AI Training of Medical Personnel
Familiarizing medical professionals with the capabilities of artificial intelligence can be performed by AI systems. These hands-on people wouldn’t need to be intimidated by introducing a layer of technology. Equipped with a high-level voice recognition interface, interactions would be like talking to a friend, and this could get these already intelligent people up to speed in short order.
Once that was accomplished, doctors could “consult” with the AI Expert System, to analyze problems, compare treatment strategies, and project outcomes. This introduces a whole new aspect of personalized medicine, making it even more customized to each person.
With the invention of modern medical telemetry devices, the amount of information being generated is incredible. Where no human could sort through all the incoming data, AI is ideally suited to the task. The more connected we are, the more personalized the data assessment can be.

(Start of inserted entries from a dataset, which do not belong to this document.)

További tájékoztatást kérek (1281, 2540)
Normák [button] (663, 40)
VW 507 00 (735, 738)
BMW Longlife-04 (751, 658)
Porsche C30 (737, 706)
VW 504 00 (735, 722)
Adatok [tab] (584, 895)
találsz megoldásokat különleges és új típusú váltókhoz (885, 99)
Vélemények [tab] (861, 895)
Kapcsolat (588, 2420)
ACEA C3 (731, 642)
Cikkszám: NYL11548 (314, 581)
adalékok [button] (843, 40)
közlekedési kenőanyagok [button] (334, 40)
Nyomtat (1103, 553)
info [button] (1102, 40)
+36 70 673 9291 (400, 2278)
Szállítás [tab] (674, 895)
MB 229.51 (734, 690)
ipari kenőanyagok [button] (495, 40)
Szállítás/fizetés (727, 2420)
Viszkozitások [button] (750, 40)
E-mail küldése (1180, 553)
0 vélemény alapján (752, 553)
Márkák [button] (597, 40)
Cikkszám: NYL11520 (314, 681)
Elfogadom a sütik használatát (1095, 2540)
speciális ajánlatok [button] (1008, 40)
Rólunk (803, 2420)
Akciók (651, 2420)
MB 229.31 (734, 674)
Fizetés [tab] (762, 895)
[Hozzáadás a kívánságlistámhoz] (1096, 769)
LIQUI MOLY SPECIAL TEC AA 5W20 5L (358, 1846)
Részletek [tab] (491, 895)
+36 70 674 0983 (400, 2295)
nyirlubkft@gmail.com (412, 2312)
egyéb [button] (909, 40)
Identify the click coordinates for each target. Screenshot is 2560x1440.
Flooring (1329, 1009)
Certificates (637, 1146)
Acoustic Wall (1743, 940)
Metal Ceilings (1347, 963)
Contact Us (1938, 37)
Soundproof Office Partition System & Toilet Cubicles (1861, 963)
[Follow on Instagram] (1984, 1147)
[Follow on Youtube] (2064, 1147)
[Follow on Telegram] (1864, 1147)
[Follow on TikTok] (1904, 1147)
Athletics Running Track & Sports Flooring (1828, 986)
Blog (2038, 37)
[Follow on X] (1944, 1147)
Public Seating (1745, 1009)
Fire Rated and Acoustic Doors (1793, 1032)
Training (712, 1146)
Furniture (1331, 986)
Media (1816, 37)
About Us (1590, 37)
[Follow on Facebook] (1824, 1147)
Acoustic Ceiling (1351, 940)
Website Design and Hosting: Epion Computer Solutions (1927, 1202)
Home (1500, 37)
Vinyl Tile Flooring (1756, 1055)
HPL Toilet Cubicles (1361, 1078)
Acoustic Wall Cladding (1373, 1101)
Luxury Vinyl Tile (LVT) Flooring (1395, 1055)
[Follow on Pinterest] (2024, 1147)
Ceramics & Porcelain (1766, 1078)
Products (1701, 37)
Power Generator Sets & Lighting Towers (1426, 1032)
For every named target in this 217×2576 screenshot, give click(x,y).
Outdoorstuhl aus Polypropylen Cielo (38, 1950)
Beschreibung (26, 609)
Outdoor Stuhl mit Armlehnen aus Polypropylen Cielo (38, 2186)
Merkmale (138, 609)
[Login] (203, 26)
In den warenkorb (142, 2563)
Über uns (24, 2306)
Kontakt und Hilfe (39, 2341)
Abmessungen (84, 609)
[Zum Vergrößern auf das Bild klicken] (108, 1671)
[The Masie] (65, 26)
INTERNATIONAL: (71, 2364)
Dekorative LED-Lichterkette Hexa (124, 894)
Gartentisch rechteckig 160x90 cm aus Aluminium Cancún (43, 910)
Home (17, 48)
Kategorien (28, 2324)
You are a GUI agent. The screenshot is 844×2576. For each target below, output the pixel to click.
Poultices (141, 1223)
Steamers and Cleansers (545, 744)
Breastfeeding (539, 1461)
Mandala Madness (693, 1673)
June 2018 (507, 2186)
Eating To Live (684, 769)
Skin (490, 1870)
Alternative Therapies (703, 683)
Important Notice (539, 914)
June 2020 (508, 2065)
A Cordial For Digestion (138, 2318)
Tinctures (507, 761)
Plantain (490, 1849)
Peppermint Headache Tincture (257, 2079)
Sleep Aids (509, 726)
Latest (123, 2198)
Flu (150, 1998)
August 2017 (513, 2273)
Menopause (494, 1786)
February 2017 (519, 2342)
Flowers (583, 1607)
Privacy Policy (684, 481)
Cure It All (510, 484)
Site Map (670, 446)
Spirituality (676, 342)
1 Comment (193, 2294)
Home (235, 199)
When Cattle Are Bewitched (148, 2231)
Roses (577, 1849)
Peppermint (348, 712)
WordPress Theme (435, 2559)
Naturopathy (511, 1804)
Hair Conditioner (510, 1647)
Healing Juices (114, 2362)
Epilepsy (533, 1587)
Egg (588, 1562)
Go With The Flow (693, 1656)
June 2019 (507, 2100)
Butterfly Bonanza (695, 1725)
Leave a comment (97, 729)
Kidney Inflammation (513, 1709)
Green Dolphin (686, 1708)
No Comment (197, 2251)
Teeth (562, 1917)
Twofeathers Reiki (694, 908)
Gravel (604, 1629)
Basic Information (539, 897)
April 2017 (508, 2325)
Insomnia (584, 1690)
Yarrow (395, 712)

The amount of exercise in a given period, combined with actual blood pressure, heart rate, oxygenation, and more could allow an AI to customize medical advice. It could alert at-risk individuals about problems in the early stages when they are still easy to treat and have the best chance of a successful outcome.
Not only will this provide an improved health status for the average person, but it will manifest itself as fewer expensive claims against insurance plans. As we all know, the healthier you are, the less expensive you are. AI is the future of medicine!